San Francisco Municipal Transit Agency (MUNI) buses are seen parked at the agency's Presidio Division office in on June 3, 2014. REUTERS/Stephen Lam

San Francisco’s Municipal Transportation Agency — also known as MUNI — was hacked Friday, forcing the shutdown of several light-rail ticketing machines. The hackers reportedly left behind a message on computer screens at MUNI stations, reading: “You Hacked, ALL Data Encrypted. Contact For Key( .”

The trains, however, were not affected.

“There’s no impact to the transit service, but we have opened the fare gates as a precaution to minimize customer impact,” MUNI spokesman Paul Rose told CBS. “Because this is an ongoing investigation it would not be appropriate to provide additional details at this point.”

According to the BBC, the unidentified hackers demanded 100 bitcoins ($73,000) in ransom, indicating that it was a ransomware attack, which typically involves covertly installing a malware on a computer system. Similar attacks have, in recent years, targeted several hospitals across the country.

“I was like, is this part of Black Friday deal, or something?” an unnamed passenger told CBS, referring to the fact that many ticketing machines had a handwritten note reading “free entry” taped over them.

Although the ticketing machines were back up by Sunday afternoon — as confirmed by MUNI in a reply to a tweet — it is not yet clear if the hack has been contained.

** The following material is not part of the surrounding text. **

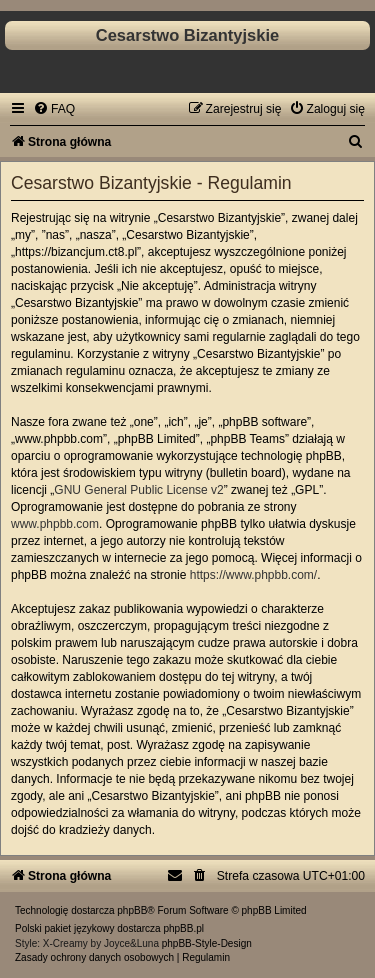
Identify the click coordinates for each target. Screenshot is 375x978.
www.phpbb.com (55, 524)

“I think it is terrifying,” another passenger who chose to remain anonymous, told CBS. “I think if they can start doing this you know here, we’re not safe anywhere.”

In a recent survey of over 500 IT companies in four countries, including the U.S., 40 percent of businesses surveyed acknowledged having been attacked by ransomware. In the U.S., the most recent incident took place in February, when the Hollywood Presbyterian Medical Center was forced to pay $17,000 in ransom to hackers who seized control of the hospital’s computer systems.

In a statement released earlier this year, FBI’s cybercrime division warned against victims paying ransom to hackers to retrieve their data, arguing that doing so “not only emboldens current cyber criminals to target more organisations, it also offers an incentive for other criminals to get involved in this type of illegal activity.”

FBI Cyber Division Assistant Director James Trainor said at the time: “Paying a ransom doesn’t guarantee an organisation that it will get its data back — we’ve seen cases where organisations never got a decryption key after having paid the ransom.”